Given that $gcd(1,4) = 1$, how can I apply the Euclidean algorithm to find values for $x$ and $y$ such that $1x + 4y = 1$?

Question

An intermediate step in a problem I'm trying to solve is to find $gcd(1, 4)$. Using the Euclidean algorithm, this is $1$:

$$ 1 = 0\times4 + 1 \\ 4 = 4\times1 + 0 $$

Bezout's identity tells us that the $gcd$ of two numbers $a$ and $b$ can be written as a linear combination of some integers $x$ and $y$:

$$ ax + by = d $$

In our case:

$$ 1x + 4y = 1 $$

To find values of $x$ and $y$, I learned that we can use the Euclidean algorithm and back-substitution. But while I'm able to perform this successfully for other types of problems, I'm stuck on this particular one.

If we have these steps:

$$ 1 = 0\times4 + 1 \\ 4 = 4\times1 + 0 $$

Then working backwards to solve for $1$:

$$ 1 = 1 - 0\times4 = 1 - (4-4\times1)\times4 $$

And I feel like I'm not really making any meaningful progress.
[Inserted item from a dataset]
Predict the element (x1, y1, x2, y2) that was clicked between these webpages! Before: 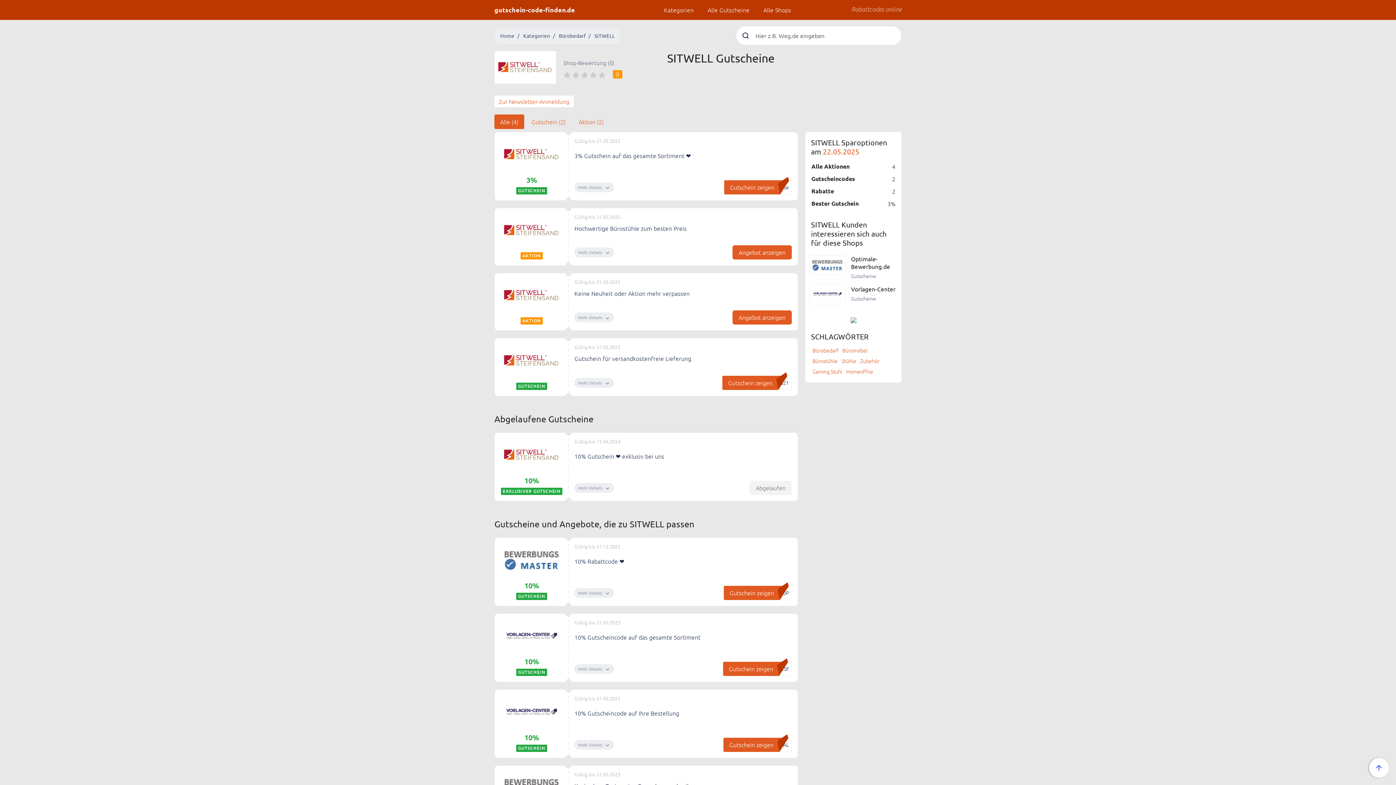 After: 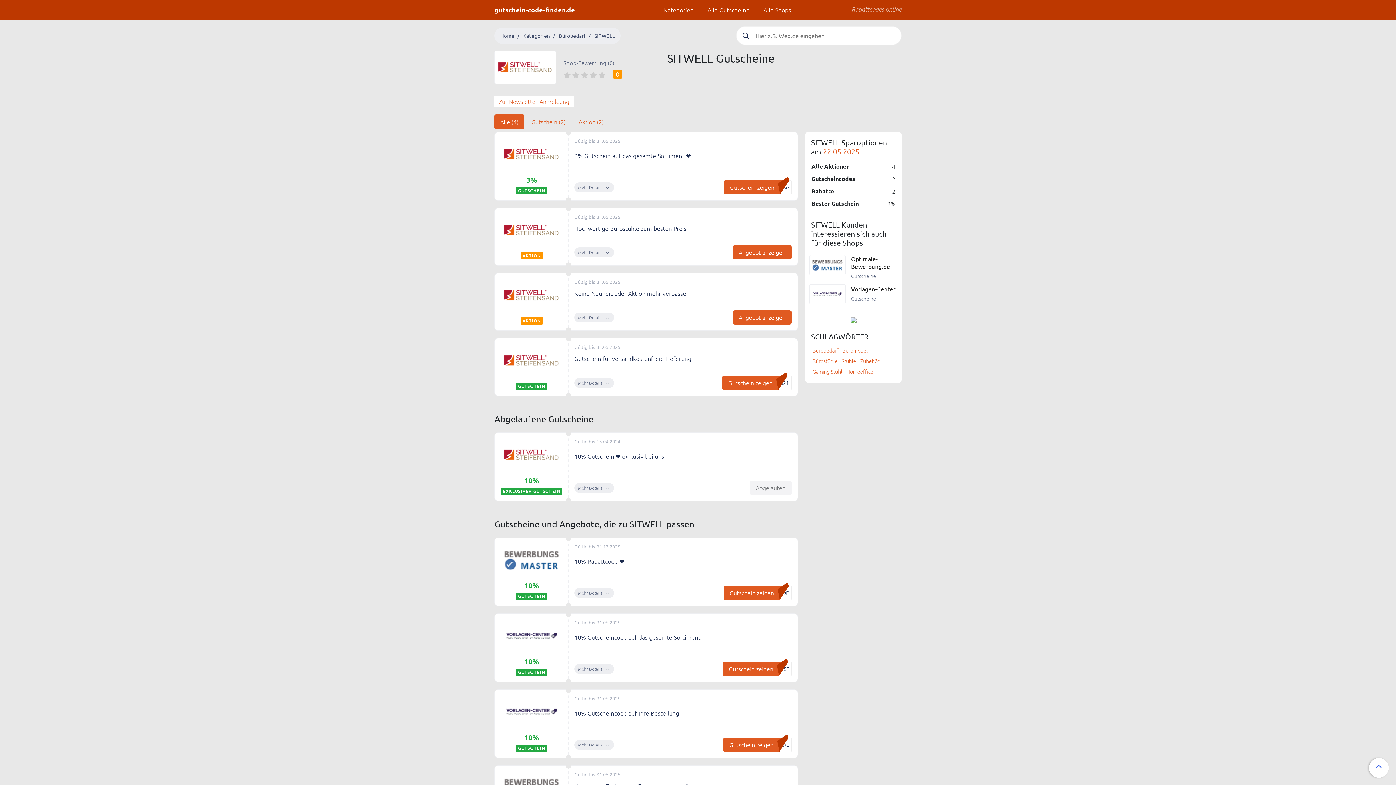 Action: bbox: (500, 438, 563, 471)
My book claims that the answer is $x = -3$ and $y = 1$ but does not clarify how it arrived at this solution. I understand that this solution works, but I don't understand how to derive it using the Euclidean algorithm. What am I missing?

Answer 1

A particular solution is $x = 1$ and $y=0$. Now in general you can consider for $n\in \mathbb{Z}$: $$x_{n} = 1 + 4n\quad \text{and} \quad y_{n}=-n$$ and these are indeed solutions.

Note in the general case that if $x_{0}$ and $y_{0}$ satisfies $$ax_{0}+by_{0}=c$$

then $$x_{n}=x_{0}+\frac{b}{(a,b)}n\quad \text{and} \quad y_{n}=y_{0}-\frac{a}{(a,b)}n$$ are also solutions: $$ax_{n}+by_{n}=ax_{0}+by_{0}+\frac{ab}{(a,b)}n-\frac{ab}{(a,b)}n=c.$$

Answer 2

There are infinitely many solutions to this problem. The "extended" Euclidean algorithm would say to go backwards using the divisions done with nonzero remainders.

In your case, the only one is: $1=4\cdot 0+1$. Solve for the remainder: $1-4\cdot 0=1$ and you have a solution: $1(1)+4(0)=1$. You can let $x=1$ and $y=0$.

Your books essentially gives a (different) solution by examination.

Given any $n$, you have $\mathrm{gcd}(n,1)=1$. In such a case, an "obvious" solution to the linear combination problem is $1(1)+n(0)=1$ (ie $x=1$ and $y=0$). Another "obvious" solution is $1(1-n)+n(1)=1$ (ie $x=1-n$ and $y=1$).

Answer 3

The algorithm doesn't really work for cases like this because you start with $$4=4(1)+0$$ and then you usually work backwards but there is nothing to cancel. We can just guess $-3(1) + 1(4)=1$ in this case.

For example, if we $\text{gcd(15,22)}$ we would start by getting the gcd with a series of divisions. $$22=1(15)+7$$ $$15=2(7)+1$$ $$7=7(1)=0$$ and this gives us $\text{gcd}(15,22)=1$

Then we would work backward to get $$15-2(7)=1$$ $$15-2(22-15)=1$$ $$3(15)-2(22)=1$$

Since we start with with the gcd on the first line there is nothing to work backward with so we must end up guessing.

But for any $n$, $\text{gcd}(n,1)=1$ and we can use $(1-n)1+1(n)=1$.

Answer 4

"...this particular problem's solution (in a chapter on Diophantine equations) had some missing explanations for intermediate steps."

You have found a Bezout identity:

4 (0) + 1 (1) = 1.

The above equation can be adapted to find more identities:

4 (0) + 1 (1) = 1

-> 4 (0 + k) + 1 (-4k + 1) = 1

Let k = 1

4 (1) + 1 (-3) = 1. That's the result in the text book.

k may be any number.

In general, apply the Euclidean algorithm, then reverse Euclidean algorithm to find an equation of this form:

ax + by = gcd(a, b)

The apparently missing next step is this:

a (x + bk) + b (y - ak) = gcd (a,b)

Further:

a (Nx + bk) + b (Ny - ak) = N. gcd (a,b)

This last equation is the form needed to find solutions to one kind of linear Diophantine equations. You mention that the chapter is about Diophantine equations and this may fill in the missing bits of the argument.